The Long Beach chapter of Women Who Submit on Saturday held a We Pay Your Submission Fees Party where fees were waived for women submitting their work.

More than a dozen poets, novelists, essayists, filmmakers, and short story writers together submitted to 10 contests, 30 journals, and three fellowships. The Submission Party, produced in partnership with the Long Beach Literary Arts Center (LBLAC), was made possible due to an anonymous donor.

“We’re making it rain,” said Desiree Kannel, founder of Long Beach-based Rose Writers’ Workshop and co-founder of the Long Beach Literary Arts Center. “The Long Beach area is rich in literary talent, and this generous donation will make our local literary talent a little richer.”

Kurdish-Canadian writer Ava Homa, a Huntington Beach resident, used a portion of the donation to apply to Jack Jones Literary Arts, a two-week retreat in Taos, New Mexico for women of color. Homa applied for a fellowship for Middle Eastern women.

“There are rare opportunities for Middle Eastern women. I have completed a manuscript for a novel, and this fellowship will help me present the work,” said Homa.

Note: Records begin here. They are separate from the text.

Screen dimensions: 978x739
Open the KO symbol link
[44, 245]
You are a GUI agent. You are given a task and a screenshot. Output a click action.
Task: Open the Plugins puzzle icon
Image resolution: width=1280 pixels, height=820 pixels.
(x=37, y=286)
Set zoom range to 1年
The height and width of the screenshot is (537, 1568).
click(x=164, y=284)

During the Submission Party, local poet Nicole Connolly submitted poems to 19 journals. Publications that the women submitted to included prestigious journals such as Tin House, New South, Sequestrum, and Brooklyn Review.

“In an era of decreased arts funding and increased awareness of gender inequities in publishing, support for writers—especially women writers—is critical,” said LBLAC co-founder Nancy Lynée Woo, a Long Beach poet and workshop facilitator. “We are very grateful for our donor’s support, which has gone a long way toward helping Long Beach women writers realize their literary dreams.”

LBLAC is a space for local writers to connect, create, and collaborate. Offering diverse literary programming, the center seeks to elevate the voices in our community through professional development training, inclusive literary events, and resources for artistic cross-pollination. Its vision is a city that loves the literary arts.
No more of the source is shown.